Excerpts from a dataset
* * *
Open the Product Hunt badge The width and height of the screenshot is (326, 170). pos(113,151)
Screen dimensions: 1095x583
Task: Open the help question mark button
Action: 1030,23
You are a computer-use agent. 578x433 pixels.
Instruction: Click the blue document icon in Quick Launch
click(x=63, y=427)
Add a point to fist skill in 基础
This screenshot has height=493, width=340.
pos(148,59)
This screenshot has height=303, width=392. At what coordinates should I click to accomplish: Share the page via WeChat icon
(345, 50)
* * *
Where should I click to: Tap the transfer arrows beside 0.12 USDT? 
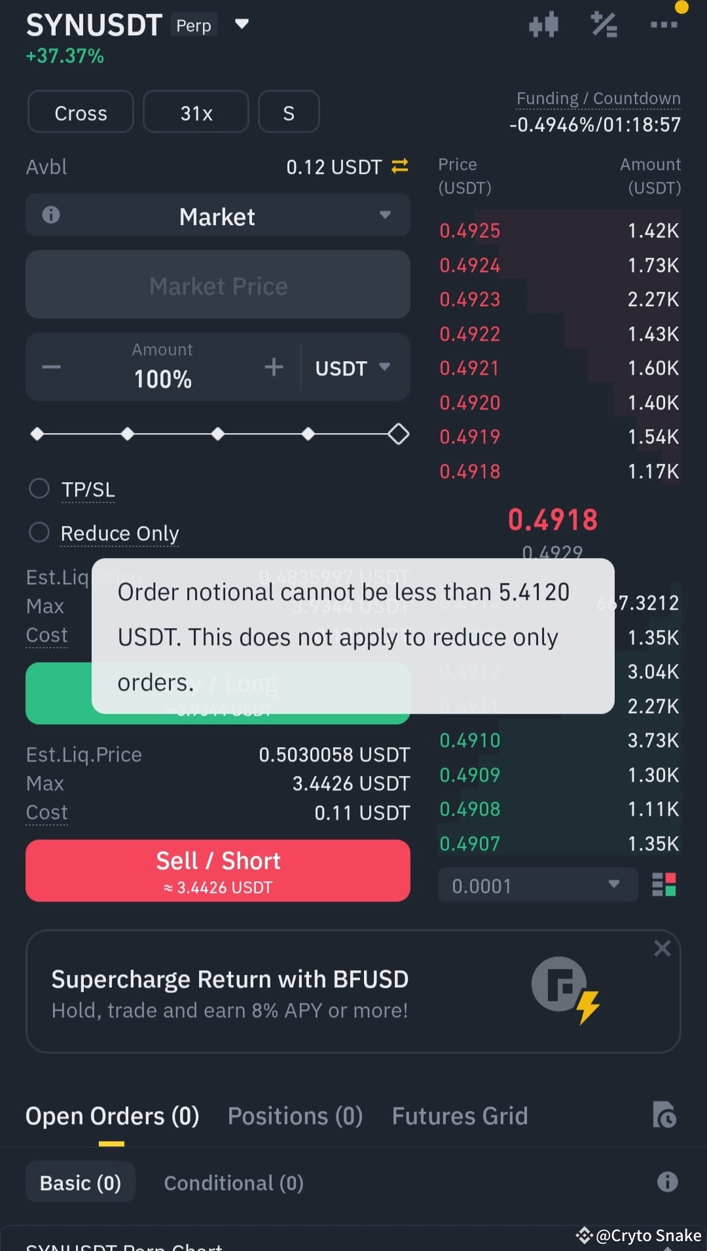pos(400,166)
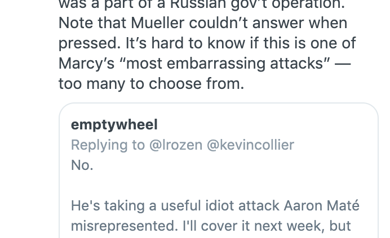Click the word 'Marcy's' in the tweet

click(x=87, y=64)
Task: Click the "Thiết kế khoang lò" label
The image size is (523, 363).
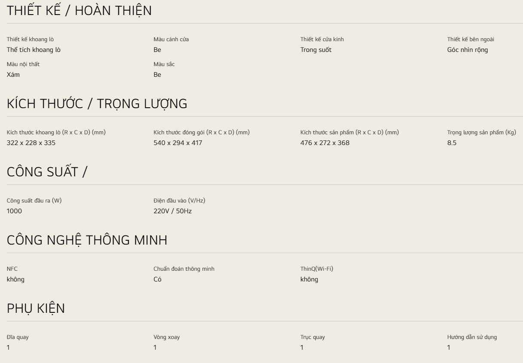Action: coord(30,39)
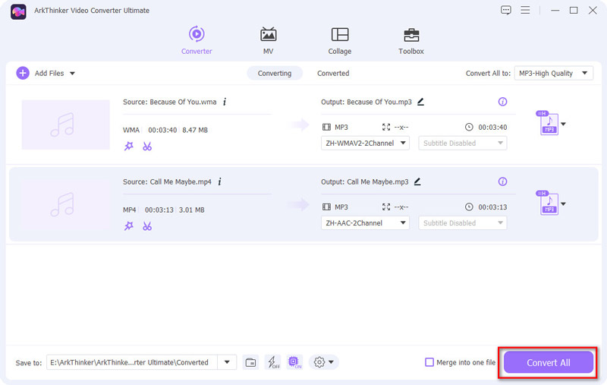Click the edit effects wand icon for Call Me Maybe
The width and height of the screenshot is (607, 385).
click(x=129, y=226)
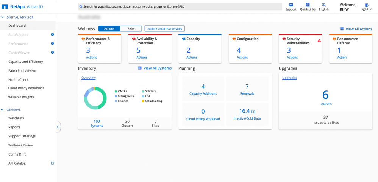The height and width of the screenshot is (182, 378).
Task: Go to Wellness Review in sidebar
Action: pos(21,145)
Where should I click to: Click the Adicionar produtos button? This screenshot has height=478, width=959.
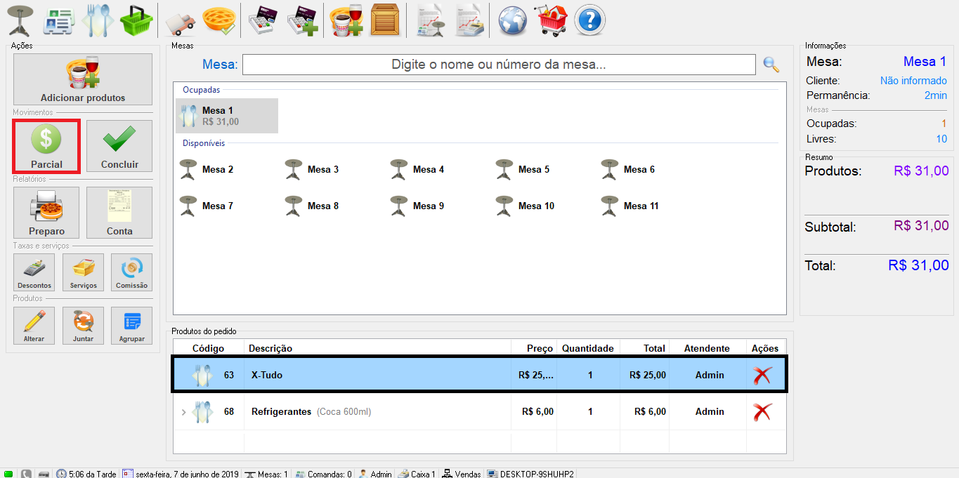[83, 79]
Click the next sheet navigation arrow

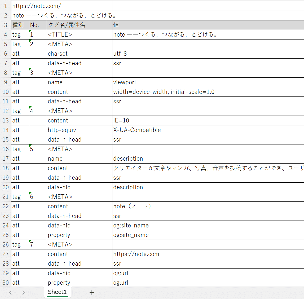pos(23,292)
* * *
Each line from the one that contains "Where should I click to: Tap" down to the one that contains "Task: Click the" is to be returned exactly as it stands above, both ends included, with pictures removed.

Where should I click to: Tap the transfer arrows beside 0.12 USDT? 
pos(400,166)
Click the word 'Marcy's' in the tweet

click(x=87, y=64)
Task: Click the "Thiết kế khoang lò" label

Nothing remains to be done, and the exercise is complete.